How I Make Black Forest Cheesecake

1. Make and bake the crust

I heat the oven to 325°F (160°C). I stir the chocolate cookie crumbs, melted butter, and a pinch of salt together until the crumbs are evenly moistened, then press the mixture firmly into the bottom (and slightly up the sides if I like) of a 9‑inch springform pan lined with a parchment circle. I bake the crust for 8–10 minutes until fragrant, then let it cool while I prepare the filling. For a no‑bake alternative, I simply chill the pressed crust for about 30 minutes instead of baking.​

2. Prepare the cheesecake batter

In a large bowl, I beat the softened cream cheese until completely smooth with no lumps. I add the sugar and mix until combined and creamy. Next, I beat in the eggs one at a time on low speed, just until each one disappears, which helps keep the batter from getting too airy.
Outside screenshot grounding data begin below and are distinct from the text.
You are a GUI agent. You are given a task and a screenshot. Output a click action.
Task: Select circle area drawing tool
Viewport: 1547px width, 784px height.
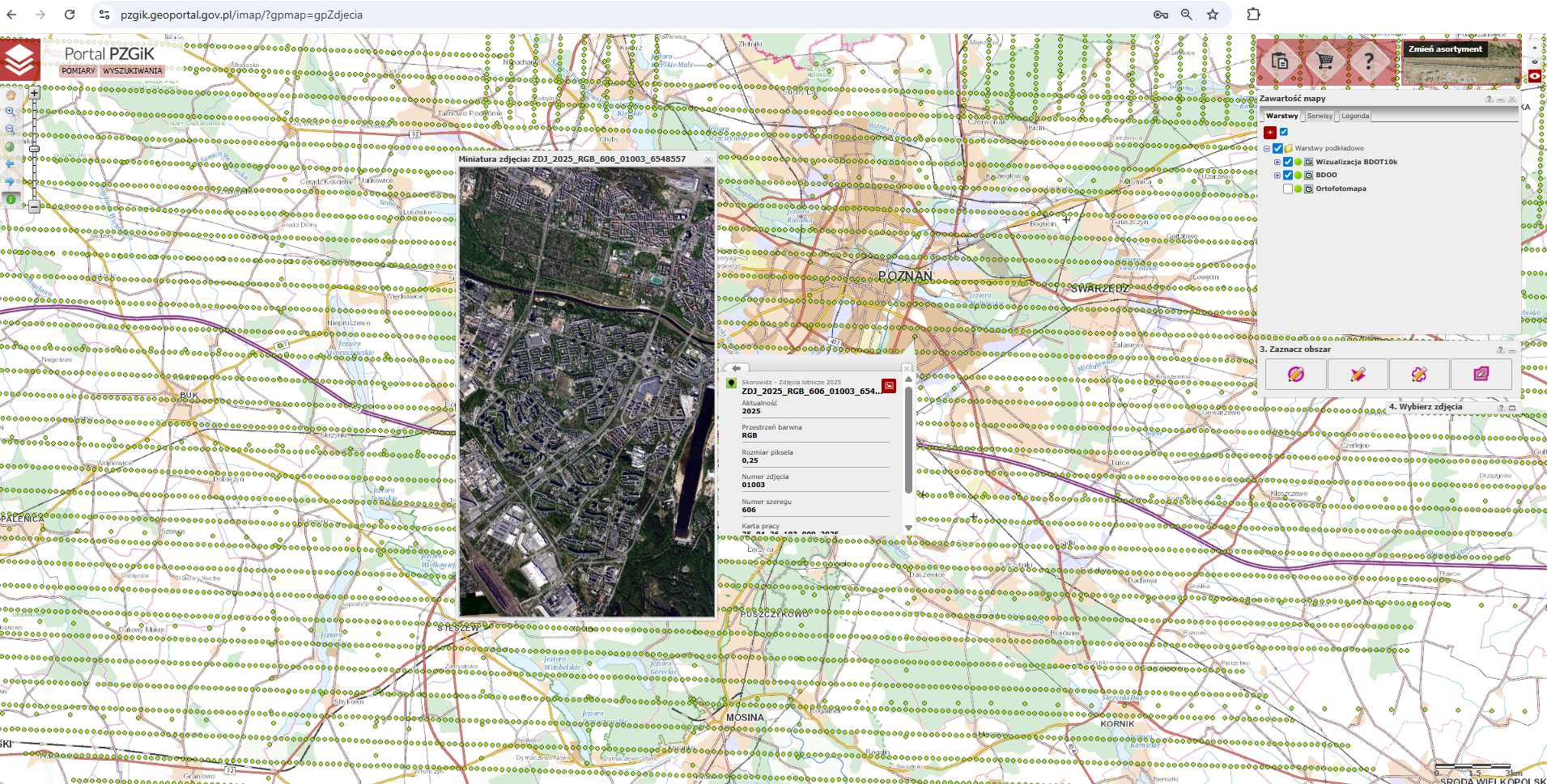pyautogui.click(x=1295, y=374)
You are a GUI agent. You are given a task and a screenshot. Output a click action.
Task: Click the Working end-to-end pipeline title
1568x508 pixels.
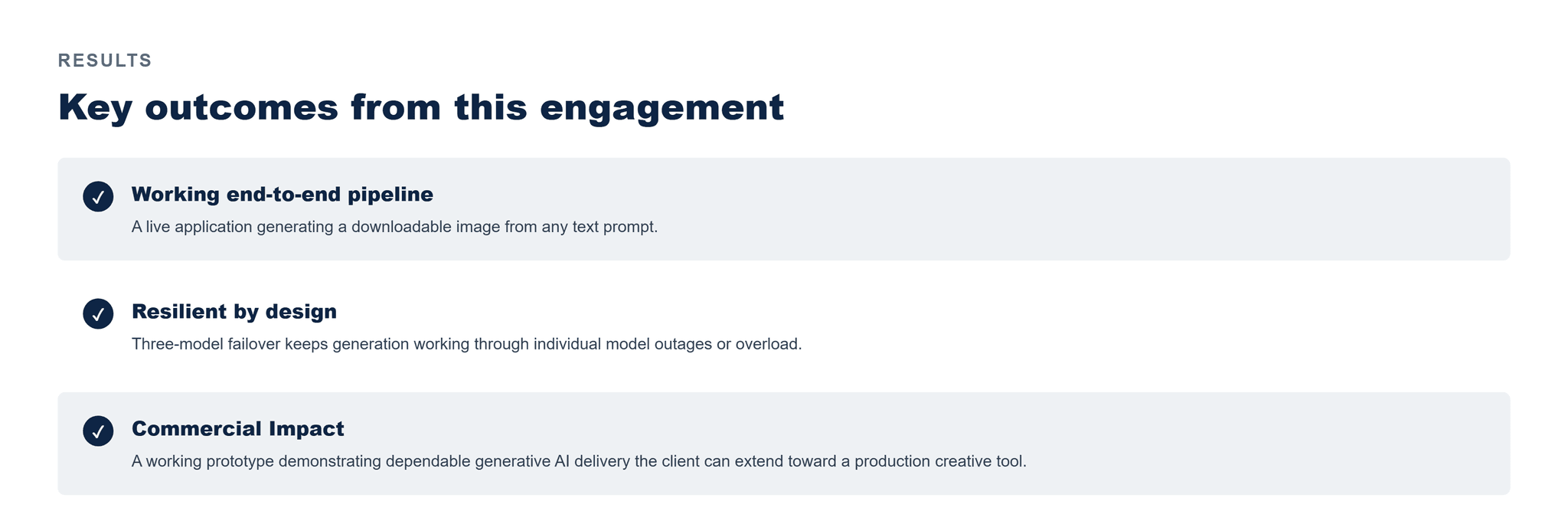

I mix in the vanilla, cocoa powder, and melted, slightly cooled dark chocolate until the mixture is uniform and glossy. Finally, I pour in the heavy cream and mix gently until the batter is smooth and pourable.​

3. Bake the cheesecake in a water bath

I pour the chocolate cheesecake batter over the cooled crust in the springform pan. To help it bake evenly and minimize cracks, I wrap the outside of the pan in heavy‑duty foil and set it in a large roasting pan. I pour hot water into the roasting pan until it comes about halfway up the sides of the springform. The cheesecake bakes at 325°F for about 50–55 minutes, until the edges are set and the center still has a slight wobble when I gently shake the pan. I turn off the oven, crack the door open, and let the cheesecake cool inside for 1 hour. Then I remove it from the water bath, let it cool to room temperature, and refrigerate for at least 4 hours or overnight so it firms up completely.​

4. Cook the cherry topping

While the cheesecake chills, I make the cherry topping. In a small saucepan, I combine the cherries, sugar, and lemon juice and cook over medium heat for 5–7 minutes, stirring occasionally, until the cherries release their juices and start to soften. I whisk the cornstarch with a tablespoon or two of water to make a slurry, then stir it into the cherries. I cook for another minute or two until the mixture thickens to a glossy, spoonable sauce. Off the heat, I stir in the kirsch if I’m using it, then let the topping cool completely before adding it to the cheesecake.​

5. Whip the cream

In a chilled bowl, I whip the cold heavy cream with the powdered sugar and vanilla until stiff peaks form. Keeping the cream very cold and stopping at stiff peaks gives me whipped cream that pipes and holds its shape nicely around the cheesecake.​

6. Assemble and decorate

When the cheesecake is fully chilled, I run a thin knife around the edge of the pan and release the springform ring. I pipe or spread the whipped cream around the outer edge of the cheesecake, leaving the center open. I spoon the cooled cherry topping into the center, letting a little spill toward the edges if I like a more rustic look. For the final Black Forest touch, I scatter dark chocolate shavings or curls over the whipped cream and cherries and add a few whole cherries with stems on top.